The reaction to any blog post or article that is critical of the PN from a source of information that is habitually critical of Joseph Muscat’s government is as predictable as it is sad.
It’s not that an opinion that is expressed that is in some way controversial or challenging should not expect to be met by equally forceful disagreement. That’s fine.
If I think the line is not quite drawn on Adrian Delia’s ability to convince a majority of the electorate to prefer him over the incumbent prime minister, that analysis will remain a matter of opinion until such time as an election actually occurs and we all get our answers. Until then debate is necessary and desirable and after that a debate on the causes of whatever outcome can be expected.
What I have an issue with is the approach of some of those who react.
Let us start with the sort of reactions I understand and respect.
To start with my article of yesterday was itself a reaction to a report by David Lindsay of an interview he had with Adrian Delia. I disagree with David Lindsay’s conclusions but I respect the fact he reached them empirically after perusing documentation that has formed his view. He has also assumed responsibility for his conclusions.
I take a dim view of people who say David Lindsay wrote the way he did because his former boss now works for Adrian Delia or that the newspaper he works for is partly owned by relatives of Adrian Delia’s wife. David Lindsay stands by what he wrote. We can discuss the sufficiency of the facts he considers and the questions he could have asked and he did not. But I don’t doubt his sincere conviction and I cannot but respect his willingness to carry the responsibility for it.
I also understand and respect those who criticise my reaction, as this post on Facebook does, for my own conclusions. This writer says my conclusions are too timid and too kind with Adrian Delia and he says why.
Like what David Lindsay must feel when reading my article in reaction to his, reading this post in reaction to my article I feel I disagree my conclusions are wrong. But I agree they are subject to comment and criticism.
The point it becomes problematic is when people react like inquisitors assessing heresy. As far as I know supporting a political leader is not a religion. Therefore disagreeing is not some blasphemous anathema.

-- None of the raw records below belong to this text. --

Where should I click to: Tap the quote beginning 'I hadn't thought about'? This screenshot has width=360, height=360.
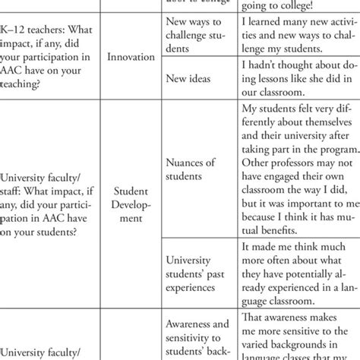coord(297,77)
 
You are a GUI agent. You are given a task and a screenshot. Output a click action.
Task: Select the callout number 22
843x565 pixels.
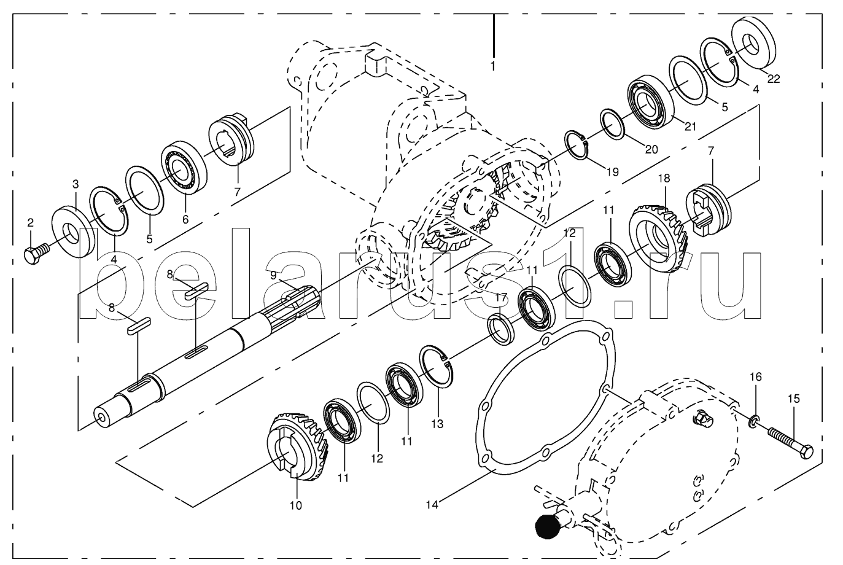click(x=774, y=78)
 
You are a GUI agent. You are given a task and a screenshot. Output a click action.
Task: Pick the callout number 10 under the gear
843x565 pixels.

The general tone of the comments is that any critical view should simply not exist. ‘Shut up already’.
A variation on this is that the opinion must have ulterior motives.
Or that it is expressed under false pretences.
Why is any of this a problem?
Because it is obtuse, tribal, undemocratic and closes the door to debate and disagreement which is civil and keen on compromise and progress. Because it obliges political supporters to become religious faithful blinded to error they would otherwise perceive. Because it disrespects individuals’ capacity to discern from different opinions and choose what to agree with.
Because it is retrograde and inadequate for democratic life.
Because it recruits the fans but alienates those who could otherwise lend their support but reserve it for cogent reason rather than entrenchment and exclusion of any other.
Take, by way of conclusion, this piece of advice that could be given in a backwater by a curé answering a villager’s question on what to do if the Jehovah’s Witnesses knock on the door and sweet talk you into temptation away from the Holy Mother Church.
Do not listen. The sweet tongue of the devil wants to confuse minds.